**TASK STATEMENT**
Reproduce the data verbatim, beginning at its first line and continuing through the line that contains "Action: point(385,520)", with both ends included. Omit the pictures from your answer.

**Some records**

---*---

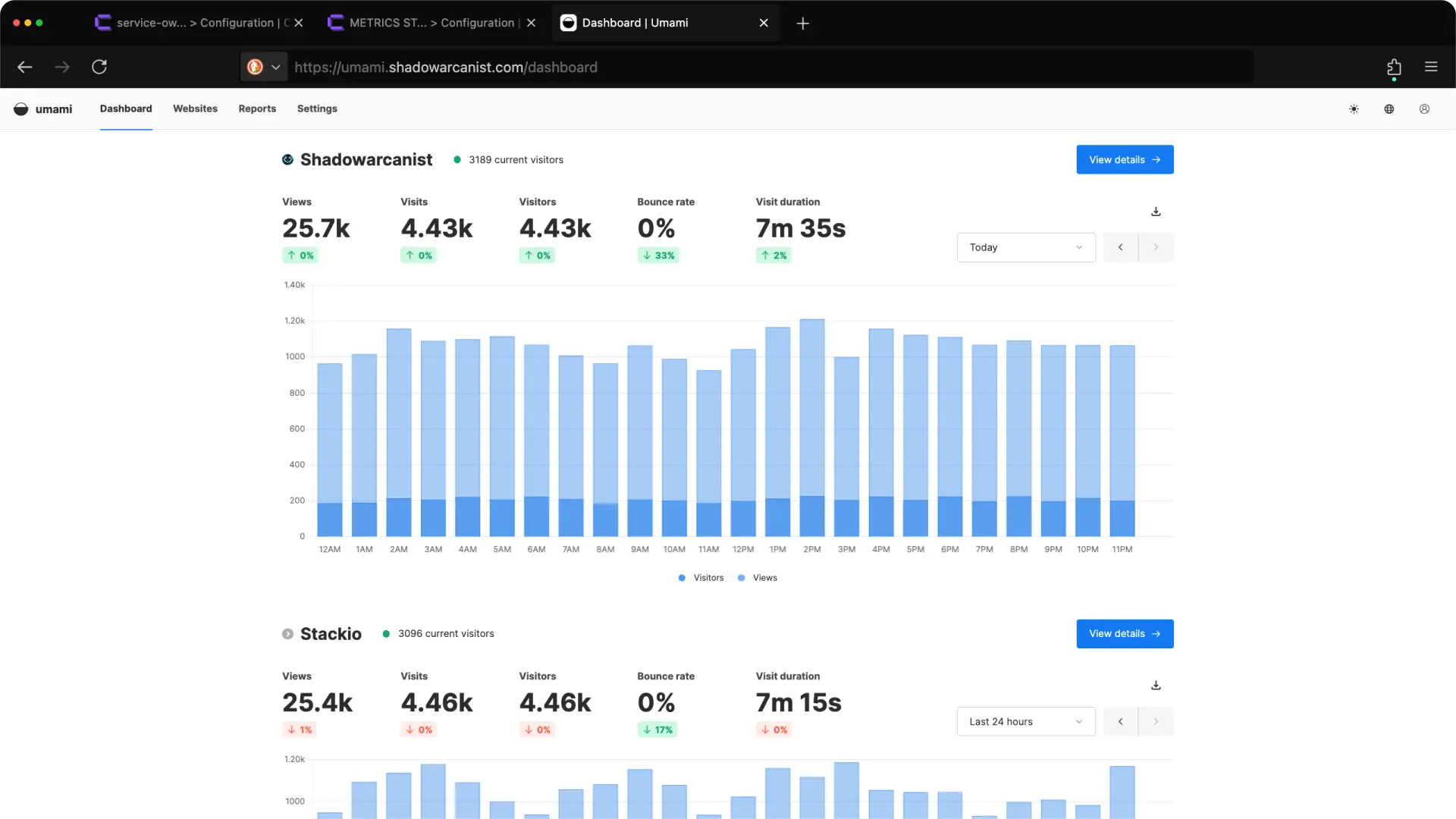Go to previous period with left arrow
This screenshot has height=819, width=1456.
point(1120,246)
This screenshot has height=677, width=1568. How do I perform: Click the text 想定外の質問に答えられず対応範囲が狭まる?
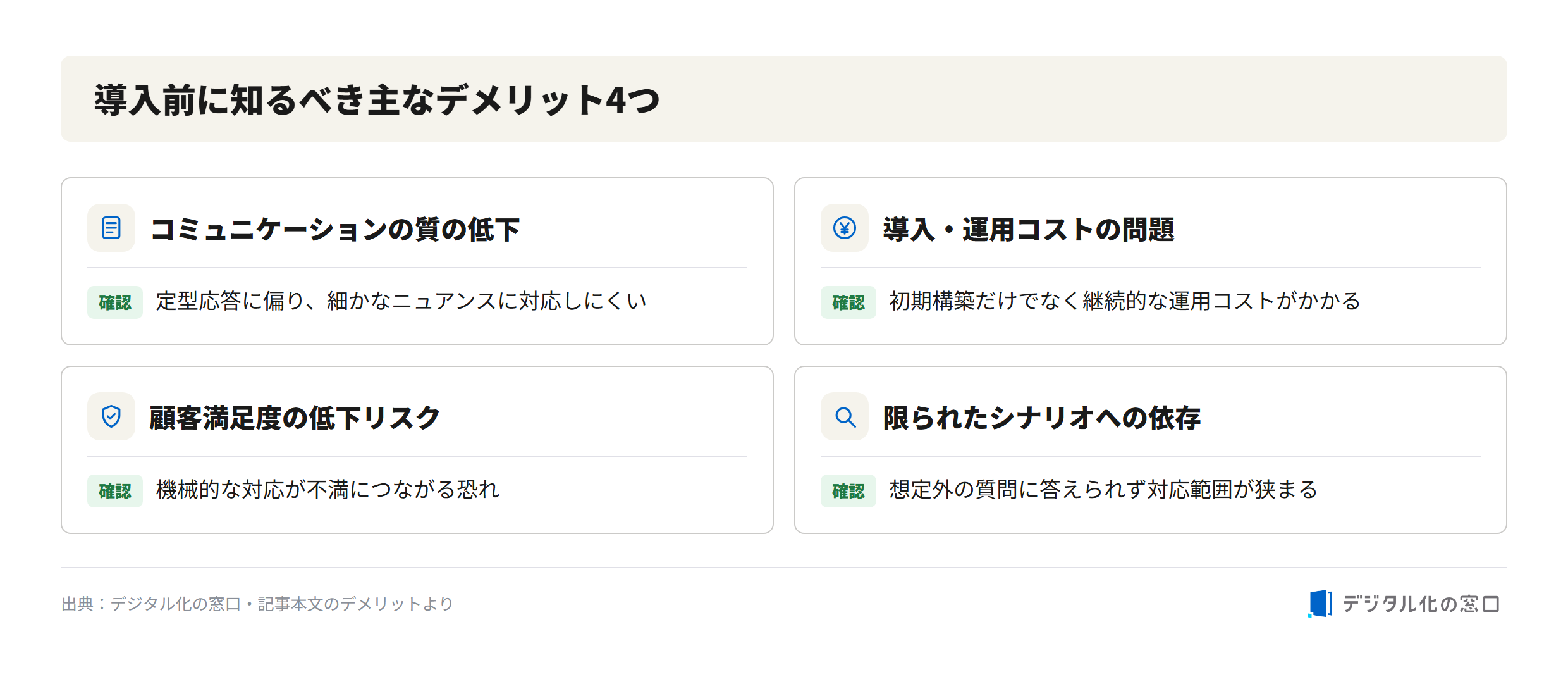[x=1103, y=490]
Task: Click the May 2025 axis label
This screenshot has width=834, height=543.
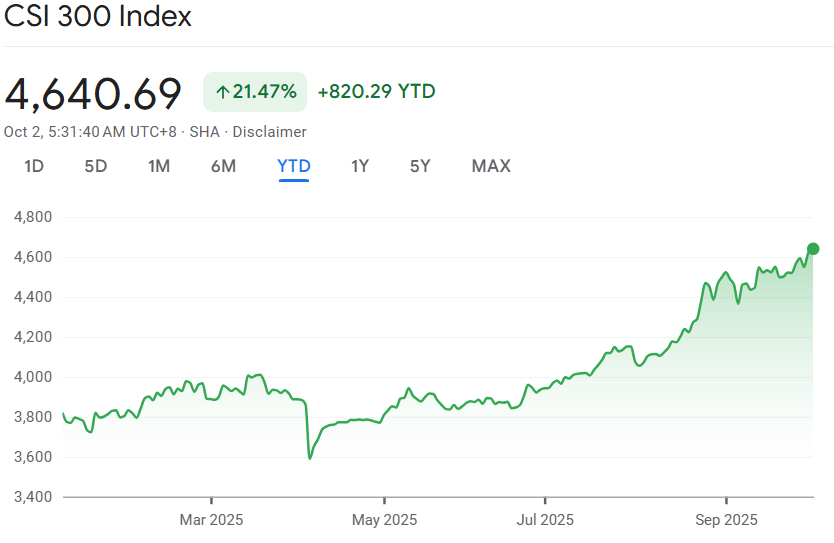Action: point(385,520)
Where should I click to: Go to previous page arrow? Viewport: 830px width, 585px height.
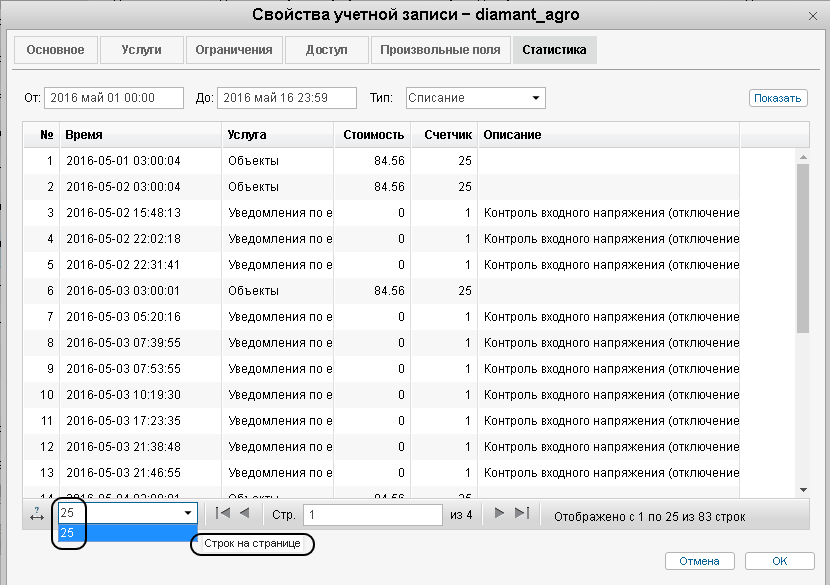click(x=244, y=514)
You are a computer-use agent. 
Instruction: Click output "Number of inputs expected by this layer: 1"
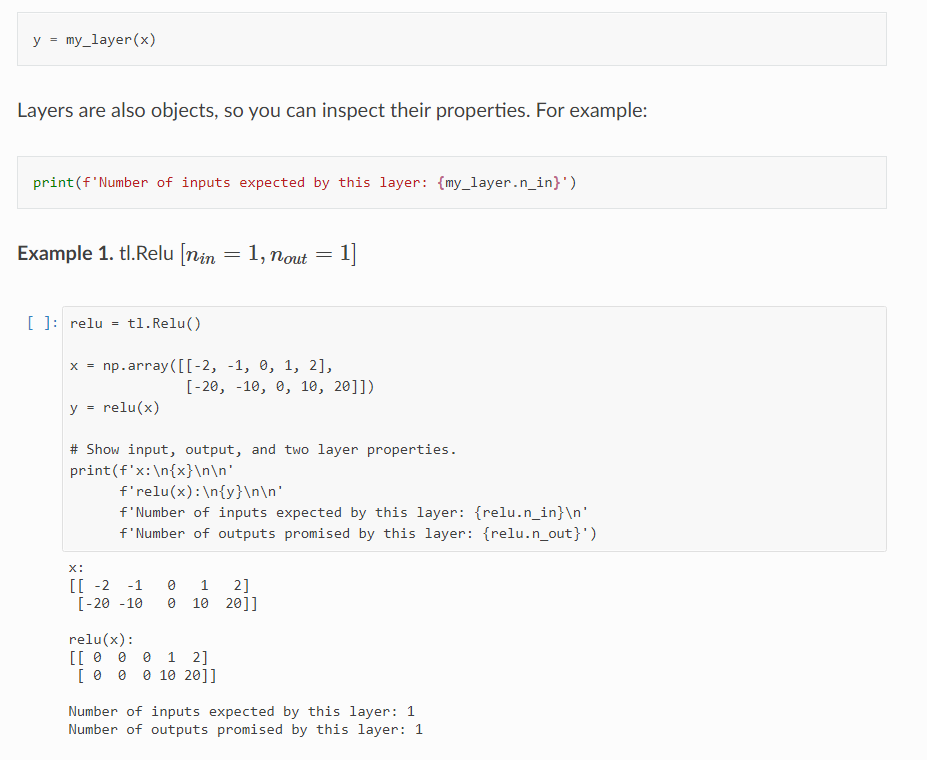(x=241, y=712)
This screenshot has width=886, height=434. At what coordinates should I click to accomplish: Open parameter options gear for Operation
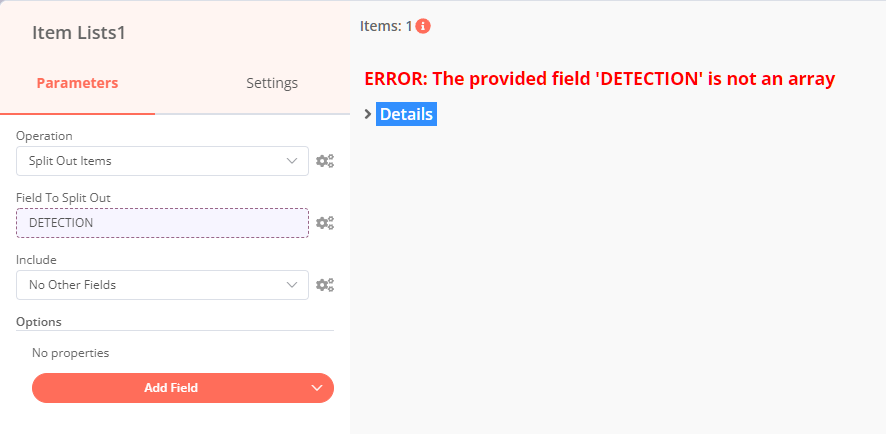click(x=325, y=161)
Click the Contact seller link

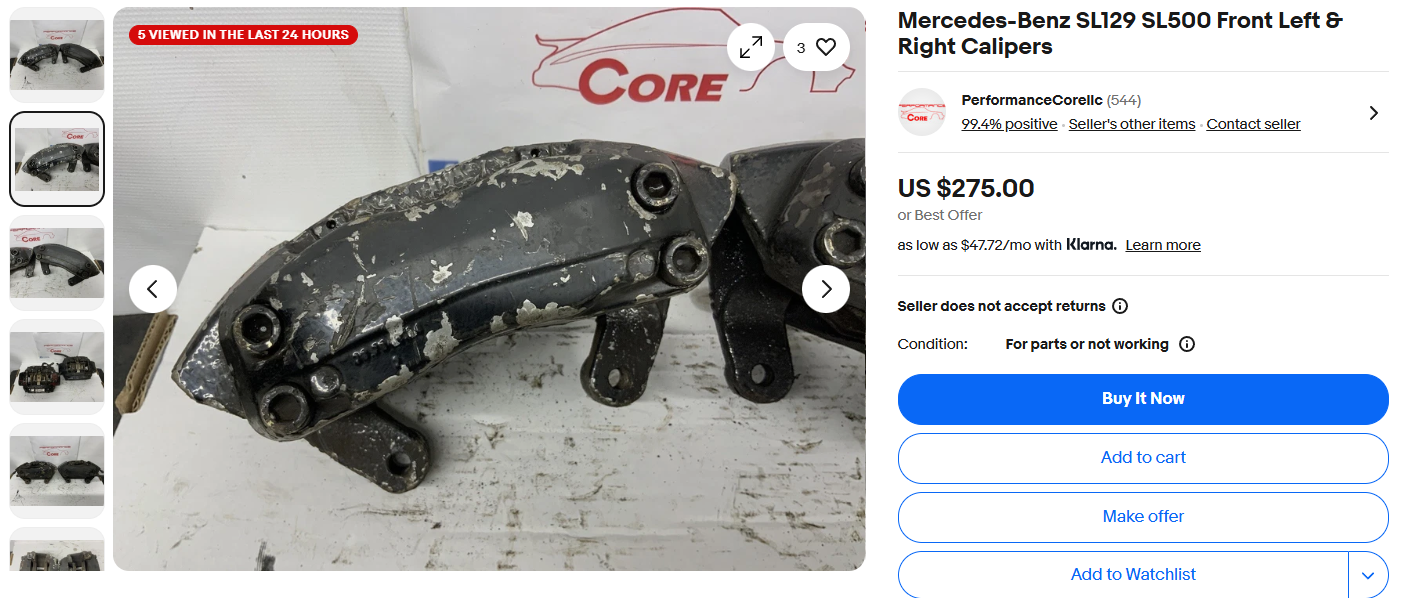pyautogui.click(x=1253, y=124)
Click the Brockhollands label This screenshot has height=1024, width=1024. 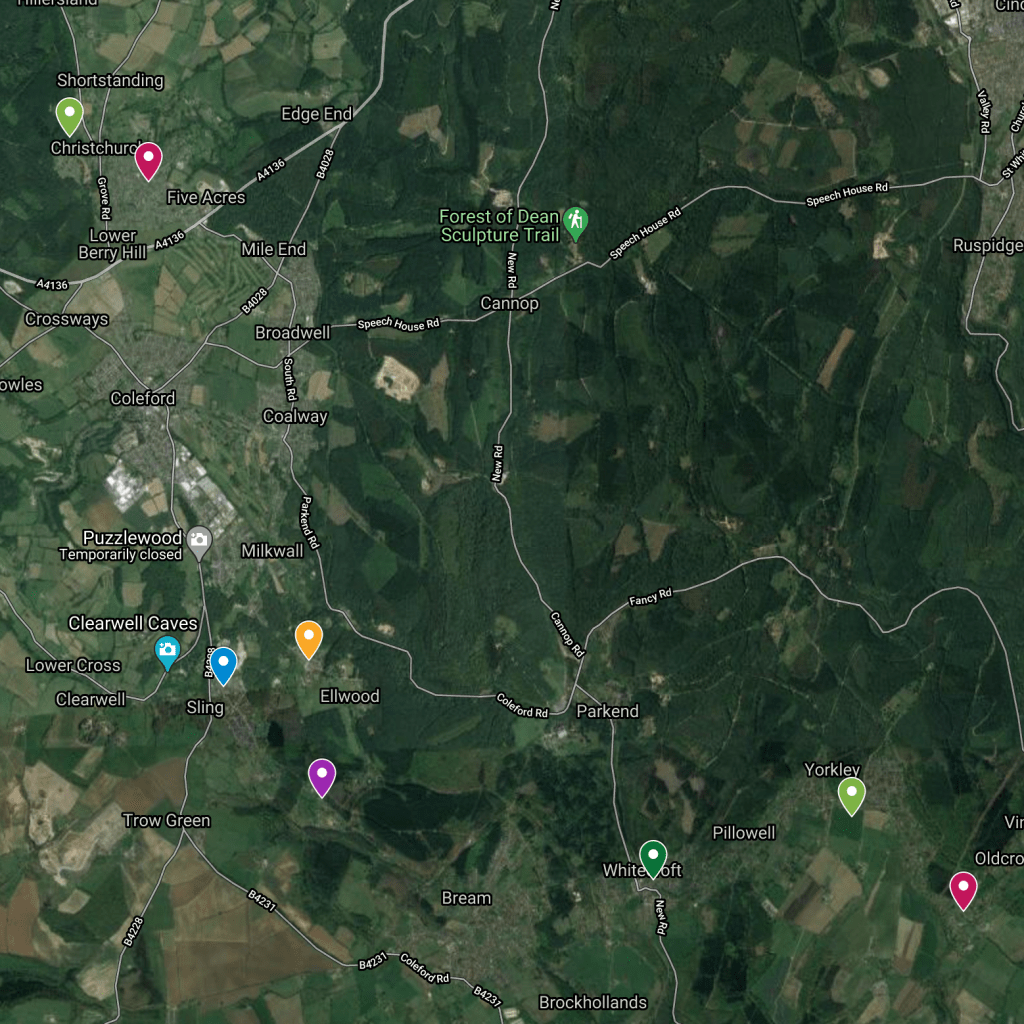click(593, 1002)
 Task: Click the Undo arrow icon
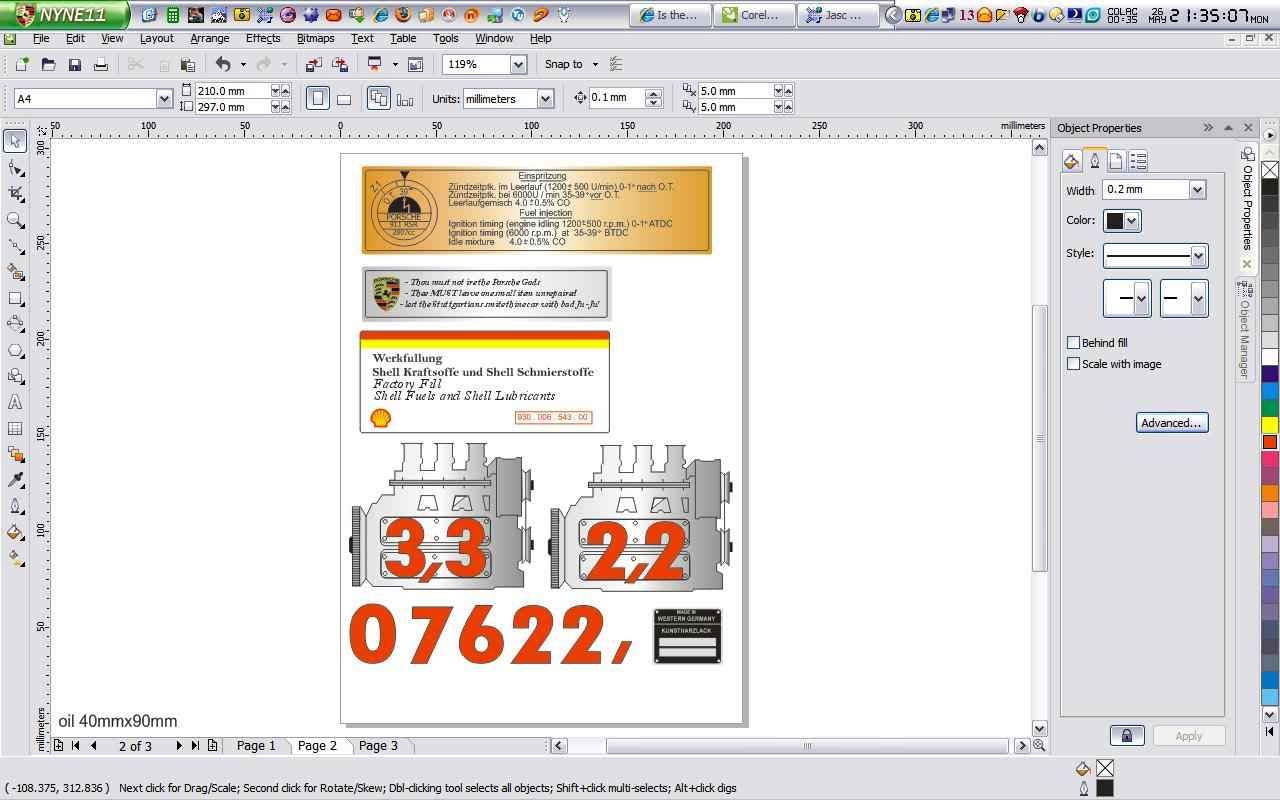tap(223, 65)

---*---

**EXERCISE SOLUTION**
Go to previous period with left arrow
This screenshot has height=819, width=1456.
point(1120,246)
This screenshot has height=677, width=1568. How do I perform: Click the text 想定外の質問に答えられず対応範囲が狭まる?
[x=1103, y=490]
Task: Click the May 2025 axis label
This screenshot has width=834, height=543.
Action: point(385,520)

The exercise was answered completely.